Miao Xie Oct. 28, 2014, 2 a.m. UTC | #4
On Mon, 27 Oct 2014 13:44:22 +0000, Filipe David Manana wrote:
> On Mon, Oct 27, 2014 at 12:11 PM, Filipe David Manana
> <fdmanana@gmail.com> wrote:
>> On Mon, Oct 27, 2014 at 11:08 AM, Miao Xie <miaox@cn.fujitsu.com> wrote:
>>> On Mon, 27 Oct 2014 09:19:52 +0000, Filipe Manana wrote:
>>>> We have a race that can lead us to miss skinny extent items in the function
>>>> btrfs_lookup_extent_info() when the skinny metadata feature is enabled.
>>>> So basically the sequence of steps is:
>>>>
>>>> 1) We search in the extent tree for the skinny extent, which returns > 0
>>>>    (not found);
>>>>
>>>> 2) We check the previous item in the returned leaf for a non-skinny extent,
>>>>    and we don't find it;
>>>>
>>>> 3) Because we didn't find the non-skinny extent in step 2), we release our
>>>>    path to search the extent tree again, but this time for a non-skinny
>>>>    extent key;
>>>>
>>>> 4) Right after we released our path in step 3), a skinny extent was inserted
>>>>    in the extent tree (delayed refs were run) - our second extent tree search
>>>>    will miss it, because it's not looking for a skinny extent;
>>>>
>>>> 5) After the second search returned (with ret > 0), we look for any delayed
>>>>    ref for our extent's bytenr (and we do it while holding a read lock on the
>>>>    leaf), but we won't find any, as such delayed ref had just run and completed
>>>>    after we released out path in step 3) before doing the second search.
>>>>
>>>> Fix this by removing completely the path release and re-search logic. This is
>>>> safe, because if we seach for a metadata item and we don't find it, we have the
>>>> guarantee that the returned leaf is the one where the item would be inserted,
>>>> and so path->slots[0] > 0 and path->slots[0] - 1 must be the slot where the
>>>> non-skinny extent item is if it exists. The only case where path->slots[0] is
>>>
>>> I think this analysis is wrong if there are some independent shared ref metadata for
>>> a tree block, just like:
>>> +------------------------+-------------+-------------+
>>> | tree block extent item | shared ref1 | shared ref2 |
>>> +------------------------+-------------+-------------+
> 
> Trying to guess what's in your mind.
> 
> Is the concern that if after a non-skinny extent item we have
> non-inlined references, the assumption that path->slots[0] - 1 points
> to the extent item would be wrong when searching for a skinny extent?
> 
> That wouldn't be the case because BTRFS_EXTENT_ITEM_KEY == 168 and
> BTRFS_METADATA_ITEM_KEY == 169, with BTRFS_SHARED_BLOCK_REF_KEY ==
> 182. So in the presence of such non-inlined shared tree block
> reference items, searching for a skinny extent item leaves us at a
> slot that points to the first non-inlined ref (regardless of its type,
> since they're all > 169), and therefore path->slots[0] - 1 is the
> non-skinny extent item.

You are right. I forget to check the value of key type. Sorry.
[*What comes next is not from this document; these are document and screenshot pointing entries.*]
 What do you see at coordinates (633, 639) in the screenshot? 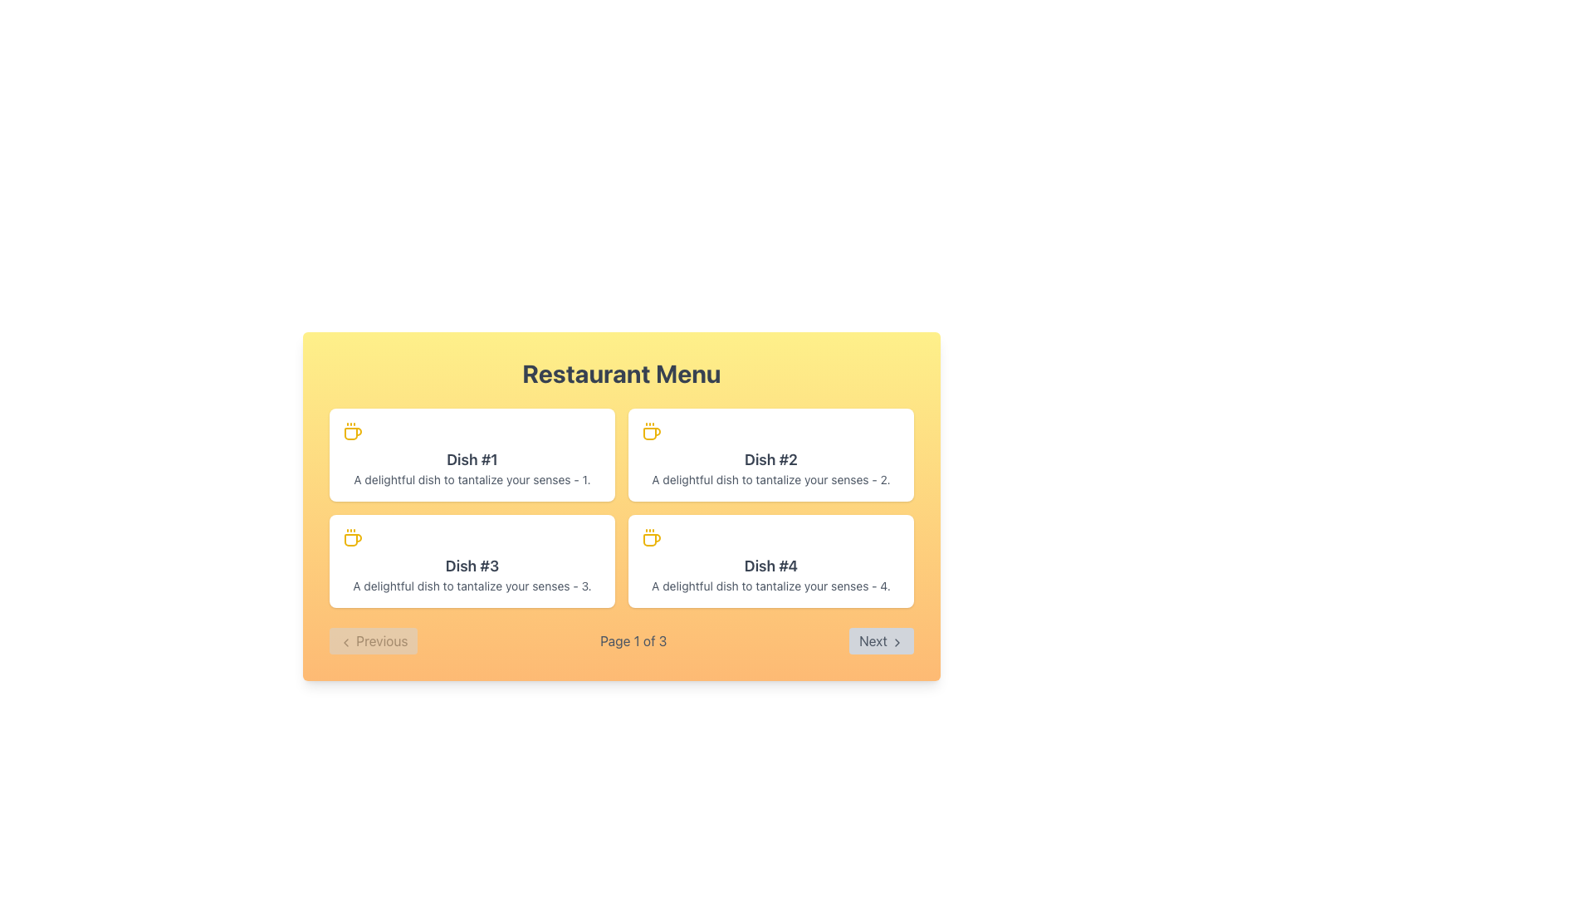
I see `current page number displayed in the Static Text element located between the 'Previous' and 'Next' buttons in the pagination controls at the bottom of the window` at bounding box center [633, 639].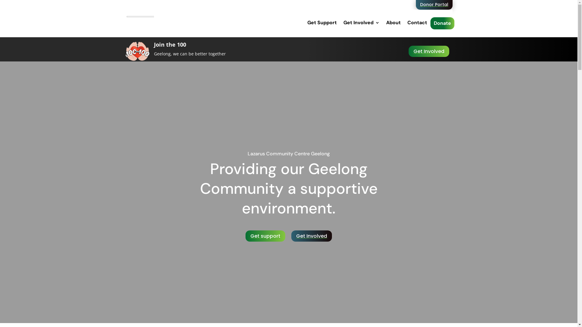 The image size is (582, 327). What do you see at coordinates (393, 22) in the screenshot?
I see `'About'` at bounding box center [393, 22].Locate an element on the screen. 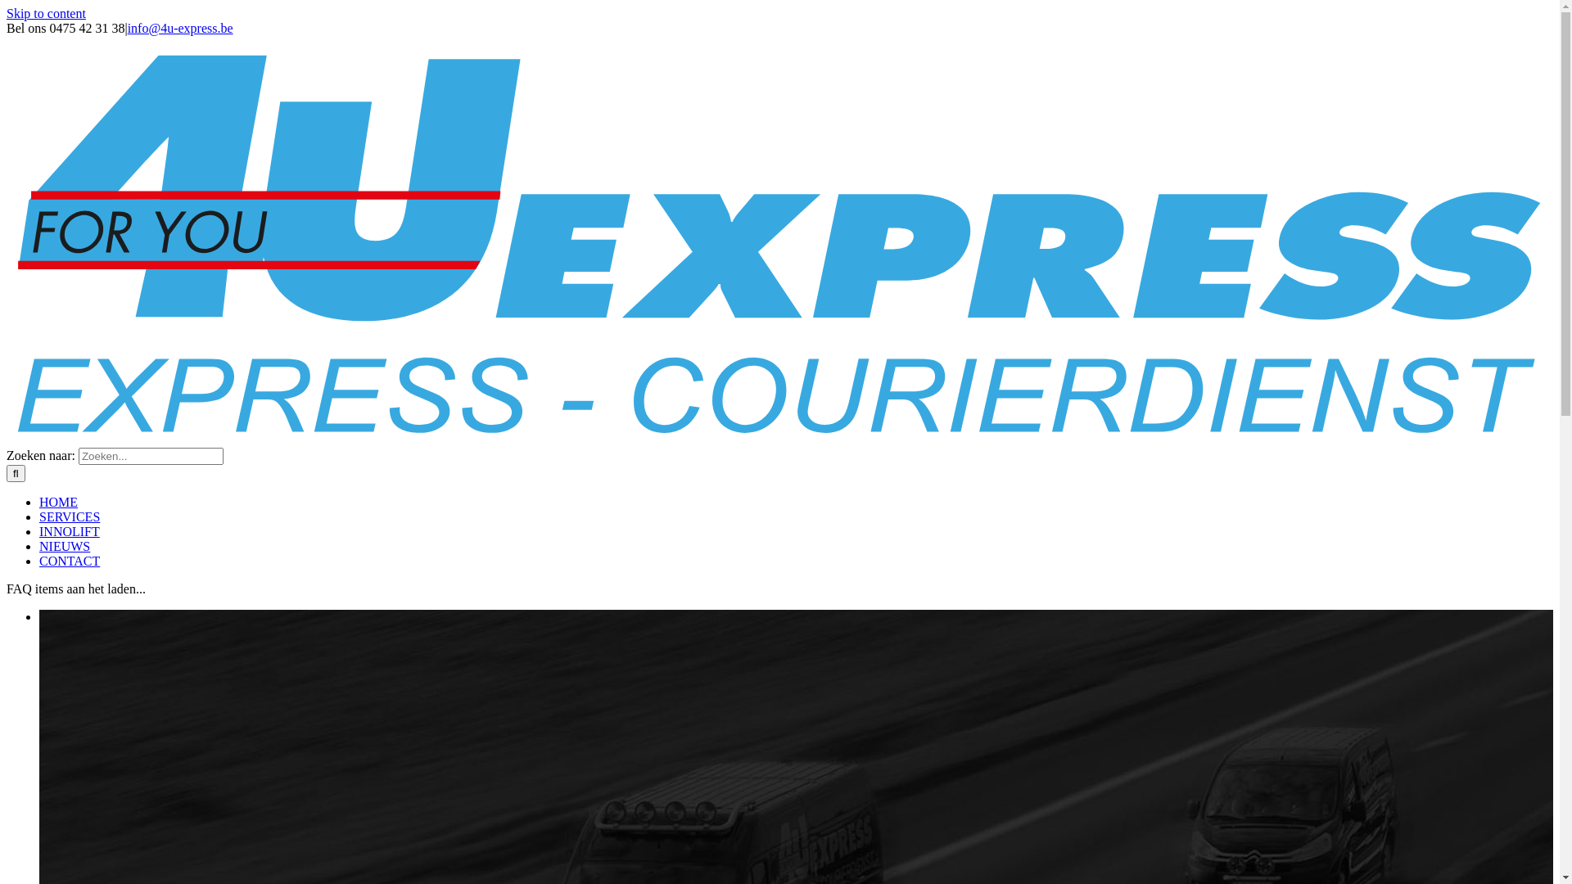 The image size is (1572, 884). 'NIEUWS' is located at coordinates (64, 546).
This patch seems good for me.

Reviewed-by: Miao Xie <miaox@cn.fujitsu.com>

> 
> thanks.
> 
>>
>> Why does that matters? Can you elaborate why it's not correct?
>>
>> We're looking for the extent item only in btrfs_lookup_extent_info(),
>> and running a delayed ref, independently of being inlined/shared, it
>> implies inserting a new extent item or updating an existing extent
>> item (updating ref count).
>>
>> thanks
>>
>>>
>>> Thanks
>>> Miao
>>>
>>>> zero is when there are no smaller keys in the tree (i.e. no left siblings for
>>>> our leaf), in which case the re-search logic isn't needed as well.
>>>>
>>>> This race has been present since the introduction of skinny metadata (change
>>>> 3173a18f70554fe7880bb2d85c7da566e364eb3c).
>>>>
>>>> Signed-off-by: Filipe Manana <fdmanana@suse.com>
>>>> ---
>>>>  fs/btrfs/extent-tree.c | 8 --------
>>>>  1 file changed, 8 deletions(-)
>>>>
>>>> diff --git a/fs/btrfs/extent-tree.c b/fs/btrfs/extent-tree.c
>>>> index 9141b2b..2cedd06 100644
>>>> --- a/fs/btrfs/extent-tree.c
>>>> +++ b/fs/btrfs/extent-tree.c
>>>> @@ -780,7 +780,6 @@ search_again:
>>>>       else
>>>>               key.type = BTRFS_EXTENT_ITEM_KEY;
>>>>
>>>> -again:
>>>>       ret = btrfs_search_slot(trans, root->fs_info->extent_root,
>>>>                               &key, path, 0, 0);
>>>>       if (ret < 0)
>>>> @@ -796,13 +795,6 @@ again:
>>>>                           key.offset == root->nodesize)
>>>>                               ret = 0;
>>>>               }
>>>> -             if (ret) {
>>>> -                     key.objectid = bytenr;
>>>> -                     key.type = BTRFS_EXTENT_ITEM_KEY;
>>>> -                     key.offset = root->nodesize;
>>>> -                     btrfs_release_path(path);
>>>> -                     goto again;
>>>> -             }
>>>>       }
>>>>
>>>>       if (ret == 0) {
>>>>
>>>
>>> --
>>> To unsubscribe from this list: send the line "unsubscribe linux-btrfs" in
>>> the body of a message to majordomo@vger.kernel.org
>>> More majordomo info at  http://vger.kernel.org/majordomo-info.html
>>
>>
>>
>> --
>> Filipe David Manana,
>>
>> "Reasonable men adapt themselves to the world.
>>  Unreasonable men adapt the world to themselves.
>>  That's why all progress depends on unreasonable men."
> 
> 
> 

--
To unsubscribe from this list: send the line "unsubscribe linux-btrfs" in
the body of a message to majordomo@vger.kernel.org
More majordomo info at  http://vger.kernel.org/majordomo-info.html
diff mbox

Patch

diff --git a/fs/btrfs/extent-tree.c b/fs/btrfs/extent-tree.c
index 9141b2b..2cedd06 100644
--- a/fs/btrfs/extent-tree.c
+++ b/fs/btrfs/extent-tree.c
@@ -780,7 +780,6 @@  search_again:
 	else
 		key.type = BTRFS_EXTENT_ITEM_KEY;
 
-again:
 	ret = btrfs_search_slot(trans, root->fs_info->extent_root,
 				&key, path, 0, 0);
 	if (ret < 0)
@@ -796,13 +795,6 @@  again:
 			    key.offset == root->nodesize)
 				ret = 0;
 		}
-		if (ret) {
-			key.objectid = bytenr;
-			key.type = BTRFS_EXTENT_ITEM_KEY;
-			key.offset = root->nodesize;
-			btrfs_release_path(path);
-			goto again;
-		}
 	}
 
 	if (ret == 0) {